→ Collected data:
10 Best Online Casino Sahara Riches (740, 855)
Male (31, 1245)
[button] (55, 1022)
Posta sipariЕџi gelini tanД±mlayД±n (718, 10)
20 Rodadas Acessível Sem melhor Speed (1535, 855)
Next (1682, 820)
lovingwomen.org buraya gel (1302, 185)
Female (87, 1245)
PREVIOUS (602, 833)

→ Action item: Retype the records above in full, exactly.

→ Result of this task:
10 Best Online Casino Sahara Riches (740, 855)
Male (31, 1245)
[button] (55, 1022)
Posta sipariЕџi gelini tanД±mlayД±n (718, 10)
20 Rodadas Acessível Sem melhor Speed (1535, 855)
Next (1682, 820)
lovingwomen.org buraya gel (1302, 185)
Female (87, 1245)
PREVIOUS (602, 833)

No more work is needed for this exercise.